No vax, no pass, no science

Per contrastare la diffusione di atteggiamenti antiscientifici è necessario agire sul piano culturale per fare comprendere meglio cosa sia la scienza: sembra strano, ma pochi lo sanno.

Silvano Fuso

Il Green pass è stato definito perfino una “fascistata arcaica”. Toni simili si sono ripetutamente sentiti nelle varie manifestazioni di piazza contro il recente provvedimento del Governo che entrerà in vigore il 6 agosto. Addirittura sono stati fatti paragoni tra le limitazioni imposte a chi non è vaccinato e le leggi razziali ai danni degli ebrei. Paragoni che hanno fatto giustamente indignare la Senatrice Liliana Segre e l’intera Comunità ebraica.

Sono stati abbondanti gli slogan del tipo: “Meglio morire da liberi che vivere da schiavi”, “Mascherine, vaccini e repressione: questa la vostra liberazione” e l’immancabile accusa di “Dittatura sanitaria”.

Al di là delle strumentalizzazioni politiche che hanno molto caratterizzato queste manifestazioni e l’eccessivo spazio mediatico che sicuramente è stato loro concesso (per fortuna si tratta di un’esigua minoranza nel paese, anche se rumorosa) può essere utile cercare di comprendere che cosa le animi.

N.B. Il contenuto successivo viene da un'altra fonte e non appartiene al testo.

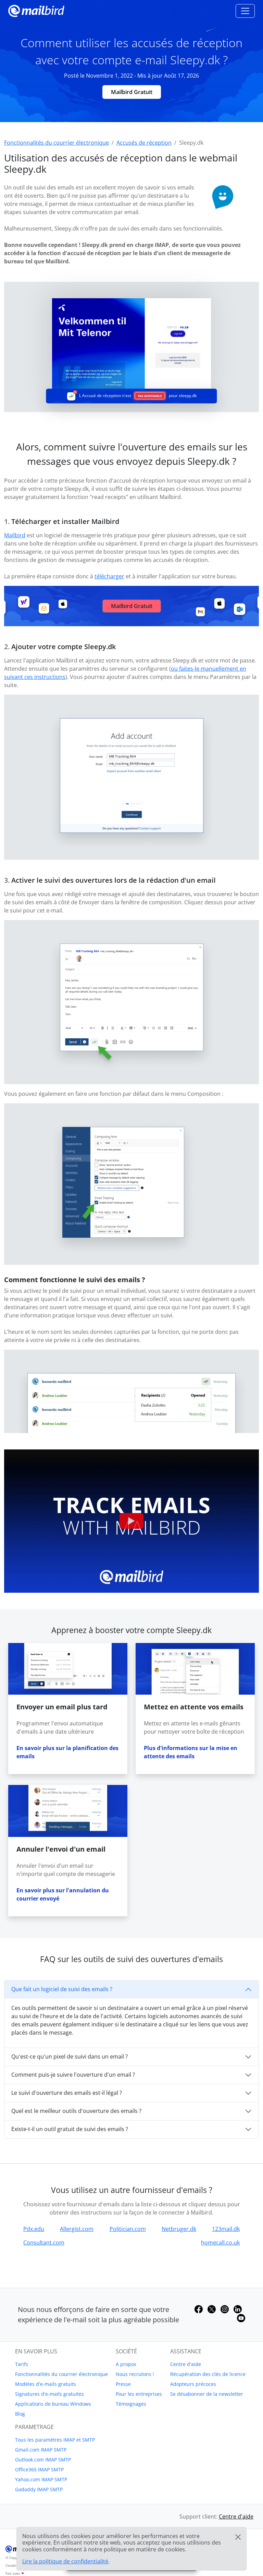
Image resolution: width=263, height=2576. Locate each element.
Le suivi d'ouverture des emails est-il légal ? (66, 2093)
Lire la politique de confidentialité (65, 2561)
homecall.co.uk (220, 2242)
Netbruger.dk (179, 2229)
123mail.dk (226, 2229)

I no vax e i no pass (e bene tenere distinte le categorie che non necessariamente coincidono) sono caratterizzati da una profonda diffidenza e ostilità nei confronti delle istituzioni. Si tratta di movimenti che si presentano come antagonisti nei confronti di ciò che essi identificano con il potere. Potere che, a loro parere, è rappresentato non solo dagli organi dello Stato, ma anche dalla classe medica, dalle industrie farmaceutiche e, in generale, dalla scienza. Tra i vari slogan apparsi nelle manifestazioni ve n’è stato uno particolarmente significativo in tal senso che affermava “Io sono il medico di me stesso”.

L’identificazione della scienza come centro di potere ha radici profonde e il fenomeno dei no vax e dei no pass è solo l’ultima delle sue manifestazioni. Molti sono i segnali che da decenni mostrano una diffusa diffidenza e inquietudine nei confronti del sapere scientifico. Limitandosi al campo medico, basti ricordare la popolarità della cosiddetta CAM (Complementary and Alternative Medicine), di efficacia mai dimostrata, e il mito secondo il quale tutto ciò che è naturale è buono, mentre ciò che è creato dall’uomo (e quindi dalla scienza) è inevitabilmente dannoso.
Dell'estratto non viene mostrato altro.